* Задание 1
Перепечатайте из исходного документа фрагмент от слов «В русскоязычной литературе» до слов «у ей живой!» включительно.

* Исходный документ
В русскоязычной литературе за долгие годы сложились традиционные способы передачи фонетических особенностей ломаной русской речи у немцев, французов, японцев, финнов, евреев, поляков, китайцев и проч. Вот так, например, в книге А. Я. Бруштейн «Дорога уходит вдаль» разговаривают по-русски старая нянька Юзефа, возможно, литовка или полька, и еврей-полотер Рафл:

- Не умеет? Он? - Юзефа смертельно оскорблена. - А когда Дроздова, генеральша, разродиться не могла, кто помог? Все тутейшие доктора спу-галися, - из Петербургу главного профессора по железной дороге привезли, так ен только головой покрутил. «Не берусь, сказал, не имею отваги!» А наш взял - раз-раз, и готово! Сделал репарацию (так Юзефа называет операцию) - родила генеральша, сама здорова, и ребеночек у ей живой!

- А за гэтых Дроздовых, - говорит он (Рафл) вдруг, - вы, тетечко, не ударяйтеся, пожалейте свою сердцу. Я у их мало что не десять годов подлоги (полы) натираю. У их свою заработанную копейку из горла вырывать надо! [Бруштейн 2009].

* Перечень данных
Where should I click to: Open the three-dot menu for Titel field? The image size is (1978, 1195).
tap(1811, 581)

---

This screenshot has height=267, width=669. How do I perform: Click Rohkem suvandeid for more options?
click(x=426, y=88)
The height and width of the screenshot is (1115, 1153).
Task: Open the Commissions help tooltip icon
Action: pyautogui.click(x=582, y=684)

* Задание 2
Отберите все строки, в которых встречается слово «width». Регистр букв учитывается.

* Правильный ответ 1
В русскоязычной литературе за долгие годы сложились традиционные способы передачи фонетических особенностей ломаной русской речи у немцев, французов, японцев, финнов, евреев, поляков, китайцев и проч. Вот так, например, в книге А. Я. Бруштейн «Дорога уходит вдаль» разговаривают по-русски старая нянька Юзефа, возможно, литовка или полька, и еврей-полотер Рафл:

- Не умеет? Он? - Юзефа смертельно оскорблена. - А когда Дроздова, генеральша, разродиться не могла, кто помог? Все тутейшие доктора спу-галися, - из Петербургу главного профессора по железной дороге привезли, так ен только головой покрутил. «Не берусь, сказал, не имею отваги!» А наш взял - раз-раз, и готово! Сделал репарацию (так Юзефа называет операцию) - родила генеральша, сама здорова, и ребеночек у ей живой!

* Правильный ответ 2
This screenshot has height=267, width=669. How do I perform: Click Rohkem suvandeid for more options?
The height and width of the screenshot is (1115, 1153).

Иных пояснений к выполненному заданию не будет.